RECORDED DATA:

******************************

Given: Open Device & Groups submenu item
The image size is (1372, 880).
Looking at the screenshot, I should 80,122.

******************************

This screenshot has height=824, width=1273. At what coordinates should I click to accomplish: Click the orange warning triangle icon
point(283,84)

******************************

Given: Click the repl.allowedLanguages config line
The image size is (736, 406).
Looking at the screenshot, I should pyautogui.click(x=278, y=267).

******************************

BRIEF:
Lay out the stretch of records from the line containing "Given: Click the" through the line containing "should pyautogui.click(x=278, y=267)." as a two-column CSV headed request and answer, one row per request. Put each field in quotes and turn any line breaks into spaces.

RIGHT ANSWER:
request,answer
"Given: Click the repl.allowedLanguages config line The image size is (736, 406).","Looking at the screenshot, I should pyautogui.click(x=278, y=267)."